(Stored records)
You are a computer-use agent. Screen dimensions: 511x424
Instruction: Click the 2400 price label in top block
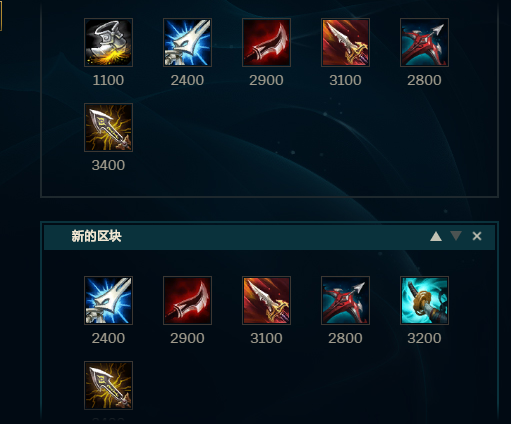pos(187,80)
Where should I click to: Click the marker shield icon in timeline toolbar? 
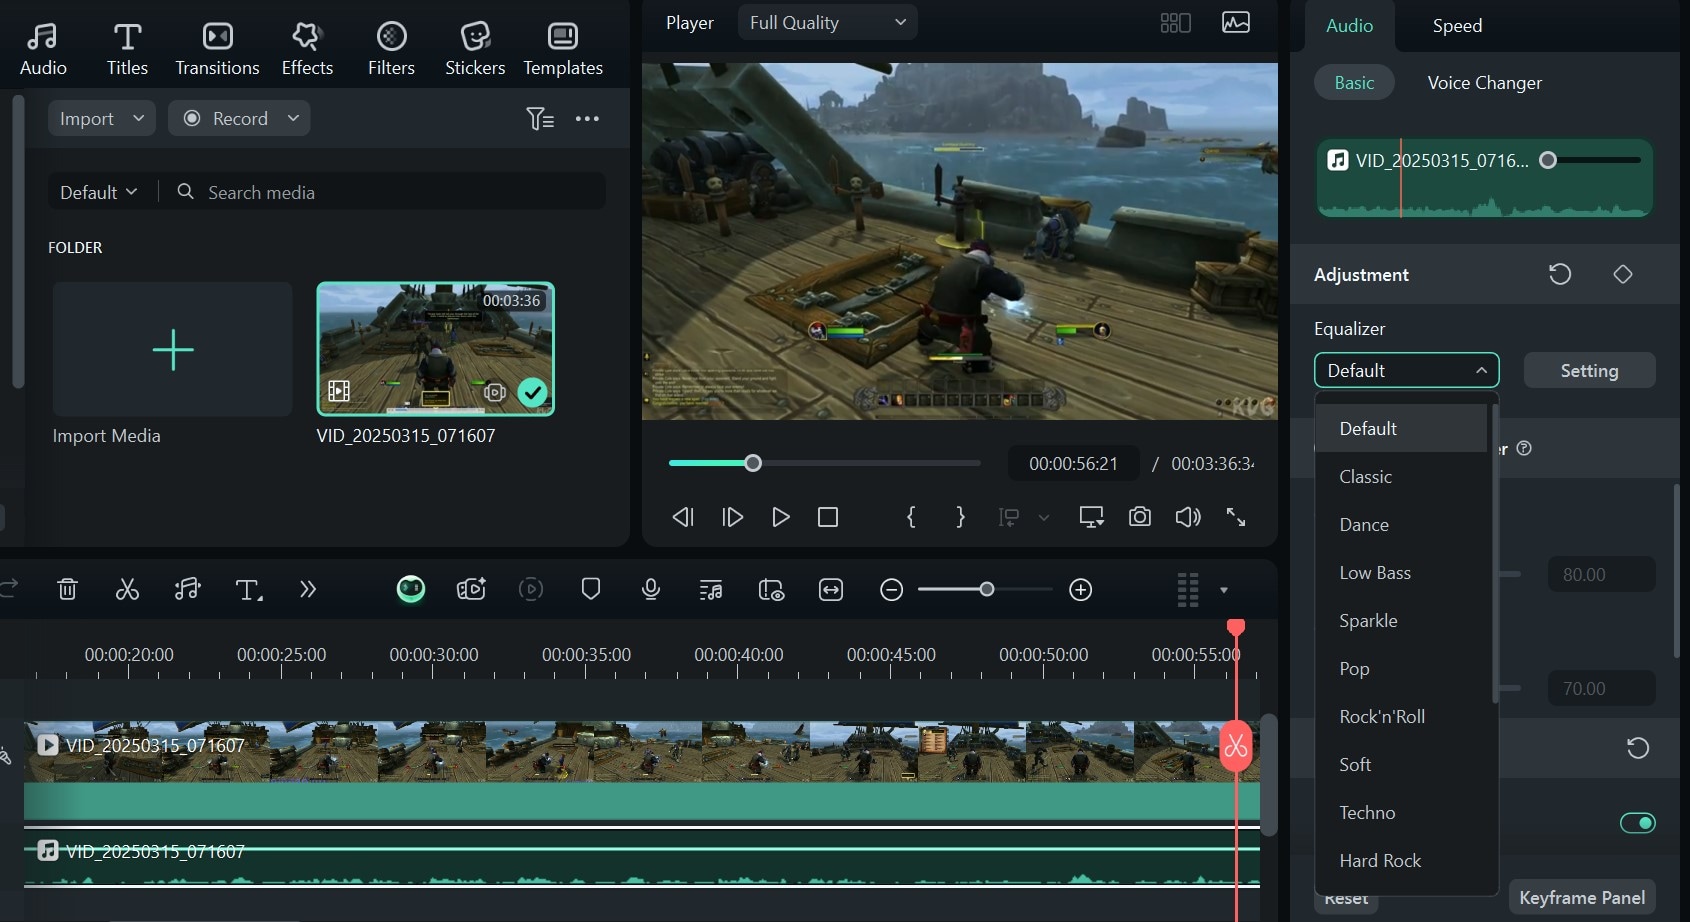coord(591,589)
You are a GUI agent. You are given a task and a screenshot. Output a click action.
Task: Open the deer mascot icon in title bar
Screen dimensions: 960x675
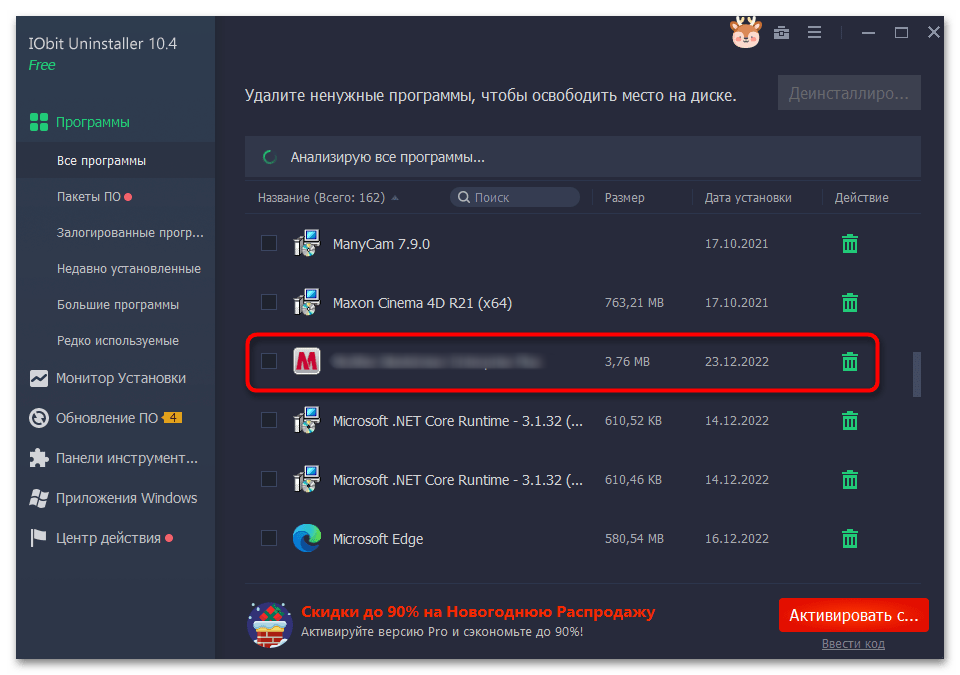tap(744, 32)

_WHAT IS BEING ASKED_
When you copy the data above, keep each line exact and omit the pictures.

_PROBLEM SOLUTION_
You are a computer-use agent. Screen dimensions: 511x424
Instruction: Click the 2400 price label in top block
pos(187,80)
Where should I click to: Click the marker shield icon in timeline toolbar? 
coord(591,589)
You are a GUI agent. You are given a task and a screenshot. Output a click action.
Task: Open the deer mascot icon in title bar
Screen dimensions: 960x675
tap(744, 32)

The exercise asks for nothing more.